**Text provided**
----

Thus, ecosystem restoration in many places is in effect biocultural restoration of integrated social-ecological systems, as in the item on Fiji. And who protects this unique ecosystem type? The Malaysia article shows that it is the communities that combat reef destruction. These articles are only two examples of biocultural restoration that is currently going on in many parts of the world, from mangrove restoration over much of Southeast Asia to traditional ahupua’a restoration in Hawai’i (see above photo).
Indigenous-led PAs and ICCAs
One of the most exciting kind of PA initiatives are those spearheaded by Indigenous groups. About 20 percent of Indigenous peoples’ lands are already within PAs, making up about 40 percent of global PAs. In Australia, Indigenous PAs constitute about 50 percent of the National Reserve System. Indigenous peoples (“traditional owners”) can decide whether to designate their lands as PAs or not, and on the kind of co-management to govern these lands.
As summarized in the Advanced Introduction to Community-based Conservation (Berkes), Canada (as elsewhere) is in the midst of developing Indigenous-led PAs, some of them very large. Still in formative stages, Tallurutiup Imanga in the Eastern Arctic covers 109,000 sq km, Canada’s largest PA. Two notable characteristics of these new PAs are joint governance and the formal involvement of Indigenous peoples as stewards.
Key Role of Local Institutions in Conservation Governance
Institutions refer to rules-in-use, following the Nobel laureate Elinor Ostrom. Community-based conservation requires active local institutions. These could be formal governmental institutions. Or more commonly, as in many ICCAs, they could be informal institutions. That does not make them any less “real” in making and enforcing rules on the commons, a point that Ostrom loved to make.

----

**Information**
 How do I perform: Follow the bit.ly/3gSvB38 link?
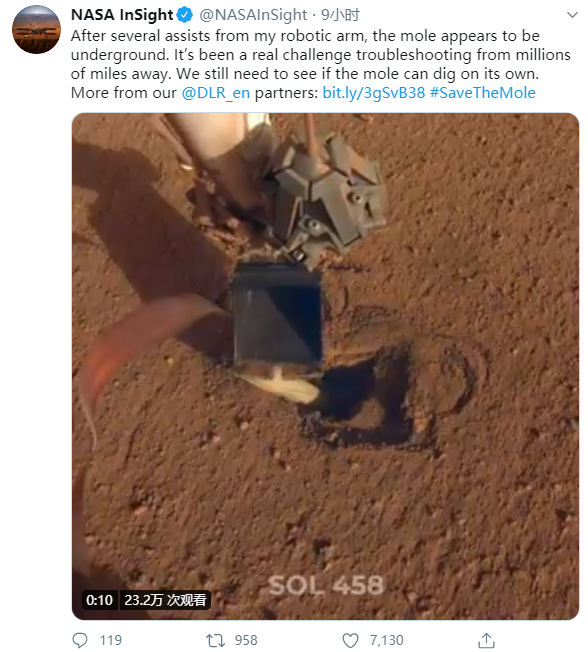coord(374,93)
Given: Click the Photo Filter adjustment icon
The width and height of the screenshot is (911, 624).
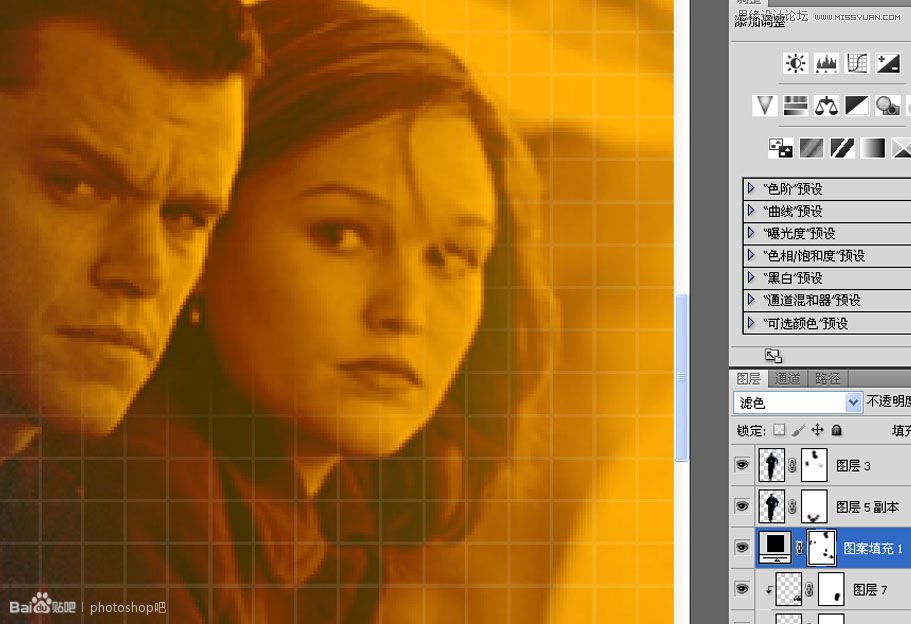Looking at the screenshot, I should pyautogui.click(x=887, y=105).
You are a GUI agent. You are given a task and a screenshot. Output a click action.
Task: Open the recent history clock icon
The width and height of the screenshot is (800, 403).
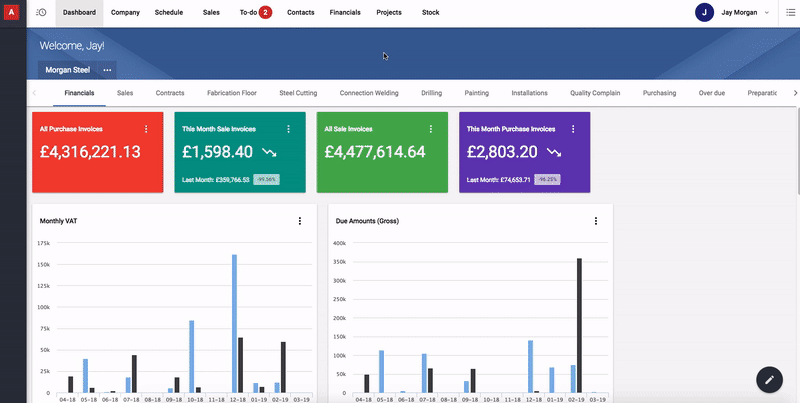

----

**Problem to work on**
Reproduce the passage from the conservation text above, beginning at "As summarized in" and stopping after "loved to make.".

**Output**
As summarized in the Advanced Introduction to Community-based Conservation (Berkes), Canada (as elsewhere) is in the midst of developing Indigenous-led PAs, some of them very large. Still in formative stages, Tallurutiup Imanga in the Eastern Arctic covers 109,000 sq km, Canada’s largest PA. Two notable characteristics of these new PAs are joint governance and the formal involvement of Indigenous peoples as stewards.
Key Role of Local Institutions in Conservation Governance
Institutions refer to rules-in-use, following the Nobel laureate Elinor Ostrom. Community-based conservation requires active local institutions. These could be formal governmental institutions. Or more commonly, as in many ICCAs, they could be informal institutions. That does not make them any less “real” in making and enforcing rules on the commons, a point that Ostrom loved to make.